RT’s Three Key Takeaways:

  1. New First-Line Standard: An expert consensus published in The Laryngoscope recommends the FDA-approved HPV-specific immunotherapy Papzimeos (zopapogene imadenovec) as the new first-line treatment for adults with recurrent respiratory papillomatosis (RRP).
  2. Shift Away from Repeated Surgery: The guidance marks a major change from decades of surgery-focused management toward treating the underlying HPV 6 or 11 infection to achieve more durable disease control.
  3. Patient-Centered Management Approach: The recommendations emphasize early therapy, shared decision-making, and multidisciplinary care to reduce surgical risks and improve long-term outcomes for adults living with RRP.

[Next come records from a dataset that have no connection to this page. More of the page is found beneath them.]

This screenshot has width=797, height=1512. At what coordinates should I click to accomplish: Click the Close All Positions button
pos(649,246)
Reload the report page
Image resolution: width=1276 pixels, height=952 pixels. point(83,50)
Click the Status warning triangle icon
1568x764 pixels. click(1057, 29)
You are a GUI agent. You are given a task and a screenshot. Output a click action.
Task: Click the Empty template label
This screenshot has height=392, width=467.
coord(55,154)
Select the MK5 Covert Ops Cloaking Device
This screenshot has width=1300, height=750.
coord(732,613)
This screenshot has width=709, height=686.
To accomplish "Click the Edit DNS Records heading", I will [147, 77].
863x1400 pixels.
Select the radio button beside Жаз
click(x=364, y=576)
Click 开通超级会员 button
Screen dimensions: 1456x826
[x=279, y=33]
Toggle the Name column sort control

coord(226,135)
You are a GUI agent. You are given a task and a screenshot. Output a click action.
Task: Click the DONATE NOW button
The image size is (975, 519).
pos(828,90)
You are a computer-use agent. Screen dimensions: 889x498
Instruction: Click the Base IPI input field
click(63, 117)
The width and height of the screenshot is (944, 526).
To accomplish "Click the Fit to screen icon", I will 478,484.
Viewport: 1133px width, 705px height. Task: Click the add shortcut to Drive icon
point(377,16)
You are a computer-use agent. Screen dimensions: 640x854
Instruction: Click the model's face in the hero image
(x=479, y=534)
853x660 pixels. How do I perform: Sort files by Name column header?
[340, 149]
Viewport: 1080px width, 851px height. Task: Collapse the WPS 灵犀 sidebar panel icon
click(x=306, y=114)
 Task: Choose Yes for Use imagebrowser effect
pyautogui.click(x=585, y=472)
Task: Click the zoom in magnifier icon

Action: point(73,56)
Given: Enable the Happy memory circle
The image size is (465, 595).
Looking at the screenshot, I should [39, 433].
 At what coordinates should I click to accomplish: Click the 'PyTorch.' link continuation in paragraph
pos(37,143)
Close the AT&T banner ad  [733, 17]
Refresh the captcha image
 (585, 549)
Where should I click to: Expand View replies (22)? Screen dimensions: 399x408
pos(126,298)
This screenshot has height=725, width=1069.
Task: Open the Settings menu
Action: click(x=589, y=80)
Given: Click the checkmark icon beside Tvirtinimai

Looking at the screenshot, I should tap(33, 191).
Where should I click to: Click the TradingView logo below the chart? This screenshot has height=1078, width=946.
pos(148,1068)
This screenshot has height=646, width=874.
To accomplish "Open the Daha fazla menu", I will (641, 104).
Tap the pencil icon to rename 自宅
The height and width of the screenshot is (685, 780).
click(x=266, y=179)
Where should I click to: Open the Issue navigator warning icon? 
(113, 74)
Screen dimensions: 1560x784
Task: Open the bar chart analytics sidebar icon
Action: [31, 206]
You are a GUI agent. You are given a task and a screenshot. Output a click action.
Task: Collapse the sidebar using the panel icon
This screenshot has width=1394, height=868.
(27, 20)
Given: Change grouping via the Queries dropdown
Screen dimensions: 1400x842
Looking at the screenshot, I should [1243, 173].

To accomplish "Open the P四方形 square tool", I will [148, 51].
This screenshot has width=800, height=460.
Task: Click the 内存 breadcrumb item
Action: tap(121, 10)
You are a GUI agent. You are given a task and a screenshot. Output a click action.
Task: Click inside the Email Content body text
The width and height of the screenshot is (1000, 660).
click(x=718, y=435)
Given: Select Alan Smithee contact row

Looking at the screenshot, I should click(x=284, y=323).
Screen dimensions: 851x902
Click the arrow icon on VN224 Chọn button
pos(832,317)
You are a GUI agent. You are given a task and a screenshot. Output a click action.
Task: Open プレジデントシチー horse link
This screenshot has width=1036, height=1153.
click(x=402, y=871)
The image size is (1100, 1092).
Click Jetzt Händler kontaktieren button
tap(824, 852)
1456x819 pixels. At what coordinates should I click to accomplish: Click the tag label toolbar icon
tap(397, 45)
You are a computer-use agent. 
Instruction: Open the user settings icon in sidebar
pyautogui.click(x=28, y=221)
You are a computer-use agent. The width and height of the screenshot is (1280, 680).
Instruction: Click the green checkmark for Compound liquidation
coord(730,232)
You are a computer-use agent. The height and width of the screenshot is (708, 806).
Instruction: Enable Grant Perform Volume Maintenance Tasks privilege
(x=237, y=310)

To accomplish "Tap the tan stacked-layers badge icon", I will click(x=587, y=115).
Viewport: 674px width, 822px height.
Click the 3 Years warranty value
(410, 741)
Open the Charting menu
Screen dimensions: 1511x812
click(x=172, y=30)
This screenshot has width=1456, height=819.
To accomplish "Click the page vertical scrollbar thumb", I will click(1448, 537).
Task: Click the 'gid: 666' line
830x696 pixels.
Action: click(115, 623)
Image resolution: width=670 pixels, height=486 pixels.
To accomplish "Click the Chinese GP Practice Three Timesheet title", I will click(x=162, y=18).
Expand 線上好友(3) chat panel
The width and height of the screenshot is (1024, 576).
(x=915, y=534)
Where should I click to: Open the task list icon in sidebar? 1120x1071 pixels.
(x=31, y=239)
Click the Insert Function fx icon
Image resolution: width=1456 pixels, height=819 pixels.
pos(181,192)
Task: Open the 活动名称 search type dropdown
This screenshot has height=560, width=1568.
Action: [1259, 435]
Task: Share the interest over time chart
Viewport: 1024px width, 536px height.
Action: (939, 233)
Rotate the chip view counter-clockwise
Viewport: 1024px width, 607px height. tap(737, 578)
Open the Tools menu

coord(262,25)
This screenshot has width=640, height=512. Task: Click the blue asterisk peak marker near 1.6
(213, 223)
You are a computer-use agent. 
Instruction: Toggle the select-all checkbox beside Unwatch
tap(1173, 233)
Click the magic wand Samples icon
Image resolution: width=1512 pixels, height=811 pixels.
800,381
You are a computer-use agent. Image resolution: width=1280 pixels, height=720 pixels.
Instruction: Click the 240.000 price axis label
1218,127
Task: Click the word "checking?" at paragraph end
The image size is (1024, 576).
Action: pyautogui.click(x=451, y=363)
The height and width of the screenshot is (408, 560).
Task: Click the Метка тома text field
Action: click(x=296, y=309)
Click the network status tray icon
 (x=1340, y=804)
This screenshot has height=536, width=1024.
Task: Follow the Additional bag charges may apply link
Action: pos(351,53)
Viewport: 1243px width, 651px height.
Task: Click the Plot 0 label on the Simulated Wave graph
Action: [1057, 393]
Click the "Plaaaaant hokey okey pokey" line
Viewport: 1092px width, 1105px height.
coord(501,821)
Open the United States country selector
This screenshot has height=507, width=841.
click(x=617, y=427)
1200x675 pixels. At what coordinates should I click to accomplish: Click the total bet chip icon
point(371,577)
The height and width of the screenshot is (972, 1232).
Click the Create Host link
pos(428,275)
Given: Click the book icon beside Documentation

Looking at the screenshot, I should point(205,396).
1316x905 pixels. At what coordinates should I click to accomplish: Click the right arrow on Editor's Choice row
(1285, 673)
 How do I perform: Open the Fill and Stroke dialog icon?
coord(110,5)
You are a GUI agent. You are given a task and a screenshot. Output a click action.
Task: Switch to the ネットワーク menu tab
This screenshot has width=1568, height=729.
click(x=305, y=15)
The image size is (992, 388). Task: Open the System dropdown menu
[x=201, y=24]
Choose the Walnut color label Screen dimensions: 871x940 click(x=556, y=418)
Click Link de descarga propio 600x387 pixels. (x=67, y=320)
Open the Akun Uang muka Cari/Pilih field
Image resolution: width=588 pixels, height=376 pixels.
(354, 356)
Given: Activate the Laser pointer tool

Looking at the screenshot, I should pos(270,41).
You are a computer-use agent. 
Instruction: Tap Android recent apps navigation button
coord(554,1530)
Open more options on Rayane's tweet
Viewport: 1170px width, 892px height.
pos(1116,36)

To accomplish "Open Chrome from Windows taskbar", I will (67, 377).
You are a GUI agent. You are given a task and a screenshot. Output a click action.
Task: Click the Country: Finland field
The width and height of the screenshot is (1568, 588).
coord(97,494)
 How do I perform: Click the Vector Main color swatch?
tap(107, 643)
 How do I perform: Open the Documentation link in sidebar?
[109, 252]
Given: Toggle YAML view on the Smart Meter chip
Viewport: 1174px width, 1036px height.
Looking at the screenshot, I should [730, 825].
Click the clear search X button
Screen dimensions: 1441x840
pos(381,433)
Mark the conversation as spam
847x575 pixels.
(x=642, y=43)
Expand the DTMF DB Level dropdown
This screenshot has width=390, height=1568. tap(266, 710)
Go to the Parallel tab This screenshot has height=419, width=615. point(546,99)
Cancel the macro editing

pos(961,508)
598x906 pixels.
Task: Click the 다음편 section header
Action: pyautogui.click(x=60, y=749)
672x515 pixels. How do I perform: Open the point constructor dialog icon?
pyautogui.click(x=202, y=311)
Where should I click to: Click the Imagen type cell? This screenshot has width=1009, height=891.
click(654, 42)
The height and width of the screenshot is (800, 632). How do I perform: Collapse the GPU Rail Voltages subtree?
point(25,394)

A new expert consensus paper recommends Papzimeos (zopapogene imadenovec) as the new standard of care first-line treatment for adults with Recurrent Respiratory Papillomatosis (RRP), according to Precigen Inc.

The consensus paper, published in The Laryngoscope, is sponsored by the Recurrent Respiratory Papillomatosis Foundation (RRPF) and authored by 16 leading physicians in the field of RRP.

RRP is a rare, debilitating, and potentially life-threatening disease of the upper and lower respiratory tract caused by chronic HPV 6 or HPV 11 infection. RRP can lead to severe voice disturbance, compromised airways, and recurrent post-obstructive pneumonia. Although rare, RRP has the potential for transformation to malignant cancer and can be fatal. It affects an estimated 27,000 adult patients in the US, according to Precigen.

For more than a century, patients with recurrent respiratory papillomatosis have had no approved therapeutic option beyond repeated surgery, an approach that does not address the underlying cause of the disease. This independent, expert-authored consensus paper represents a landmark moment for the RRP community, formalizing a shift away from surgery toward a new standard of care that treats the underlying HPV infection.

The recommendations position HPV-specific immunotherapy, Papzimeos, as the preferred first-line treatment for adults with RRP and are grounded in the collective clinical experience of the authors, a comprehensive review of the published literature, and the availability of Papzimeos, the first and only FDA-approved HPV-specific immunotherapy.

“The speed and agility with which the authors evaluated the evidence and aligned on a recommended first-line treatment and new standard of care for adults with RRP underscores both the unmet need in this disease and the importance of providing patients and physicians with clear, evidence-based guidance following the FDA approval of Papzimeos,” said Helen Sabzevari, PhD, President and CEO of Precigen.

“For physicians, this publication provides critical clarity by establishing a treatment algorithm for RRP that prioritizes early therapy and moves beyond repeated surgical intervention and the cumulative risk of iatrogenic injury,” said Gaetano Bonifacio, MD, Head of Medical Affairs at Precigen. “Importantly, the recommendations reflect the demonstrated safety and efficacy of PAPZIMEOS, including the long-term durability observed in responders, offering patients the potential for lasting disease control. The paper outlines a clear management approach for adults with RRP, recommending HPV-specific immunotherapy, PAPZIMEOS, as the preferred first-line treatment.”

The authors emphasize shared decision-making, early consideration of therapy to avoid the risks associated with repeat surgeries, and a multidisciplinary approach to care. The paper serves as a reference for clinicians caring for RRP as well as an information guide for patients.

“For a disease that has been managed for more than a century without a clearly defined standard of care, this is an exciting and meaningful moment,” said Simon R. Best, MD, Associate Professor of Otolaryngology–Head and Neck Surgery at Johns Hopkins University School of Medicine. “For the first time, there is a clear, evidence-based guideline that defines both the standard of care and first-line therapy for adults with RRP, reflecting broad agreement among leading experts across the United States.”

The consensus paper was developed with direct input from RRPF leadership, including patients and caregivers, and reflects a shared commitment to advancing patient-centered care in RRP. The authors note that the availability of an FDA-approved HPV-specific immunotherapy, Papzimeos, makes it possible for the first time to establish a modern management algorithm focused on durable disease control rather than repeated surgical interventions to relieve symptoms.